Unleash FVV Live: The Future of Immersive Video

FVV Live (Free Viewpoint Video) is an exciting innovation in the world of technology and entertainment that is transforming the way we experience videos and live events.

FVV Live is not only revolutionizing the entertainment industry but also holds unlimited potential in areas such as advertising, education, and product presentations, providing businesses with the opportunity to engage more impactfully with their audiences and customers.

Redefining Real-Time Visual Experiences

FVV Live is a groundbreaking end-to-end free viewpoint video system designed to operate at low cost and in real-time, based on standard components (see Figure 1). The system is engineered to produce high-quality video from the viewer’s perspective using consumer-grade cameras and hardware, thereby reducing deployment costs and simplifying setup for complete three-dimensional environments.

Figure 1 Overview of the capture set-up

The system architecture (see Figure 2). includes the acquisition and encoding of multi-view and depth data on multiple capture servers and the synthesis of virtual views on an edge server.

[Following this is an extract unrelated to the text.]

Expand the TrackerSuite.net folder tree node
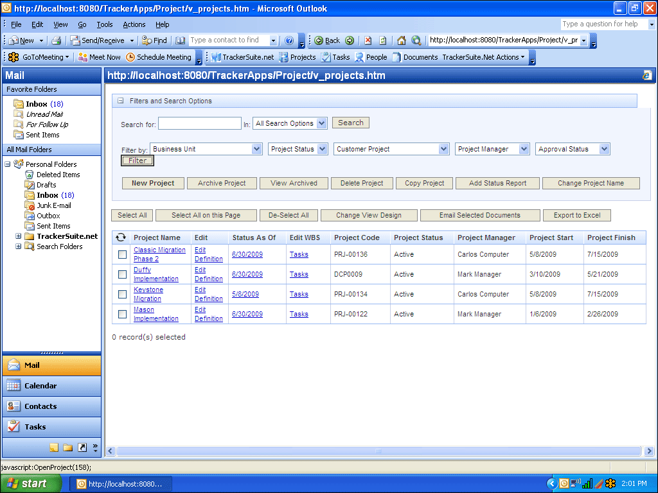 (x=19, y=236)
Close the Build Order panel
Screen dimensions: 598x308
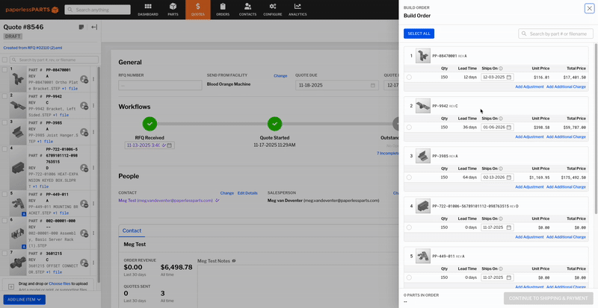pyautogui.click(x=589, y=8)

All system blocks are designed to overcome limitations imposed by hardware and network, which directly affect depth data accuracy and, consequently, the quality of virtual view synthesis. FVV Live’s design allows for an arbitrary number of cameras and capture servers.

Figure 2. Block diagram of the FVV Live system

The first stage of the FVV system is the capture of video sequences of the scene. We use Stereolabs ZED cameras, which estimate depth by purely passive focusing and can therefore be used in conjunction with any number of them at the same time. Figure 1 shows our capture setup with nine ZED cameras. Professional multi-camera setups typically use dedicated hardware clock sources to synchronize frame capture between all cameras, but the ZED camera, which is a consumer device, does not offer this possibility. Each camera is simply connected to the control computer via a USB 3.0 link, so we have developed our own software synchronization scheme using timestamps and a shared clock source, distributed via PTP (IEEE 1588-2002).

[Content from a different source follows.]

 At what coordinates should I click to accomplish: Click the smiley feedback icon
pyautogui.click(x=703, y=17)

Figure 3. ZED camera output: colour (l) and depth (r) frames.

Each camera produces regular images with a corresponding depth estimate (see Figure 3), which is not actually calculated by the camera, but by the GPU software of the control node. The regular image sequence is compressed with standard (lossy) video codecs, which cannot be blindly applied to the depth data. First of all, more than 8 bits per pixel are needed to maintain an adequate reconstruction quality and, moreover, lossy coding schemes are unacceptable because the scene structure would be altered. Therefore, we have adapted a lossless 4:2:0 video codec to carry 12 bits per pixel of depth information by carefully arranging the depth data for each 2 × 2 pixel substructure (see Figure 4).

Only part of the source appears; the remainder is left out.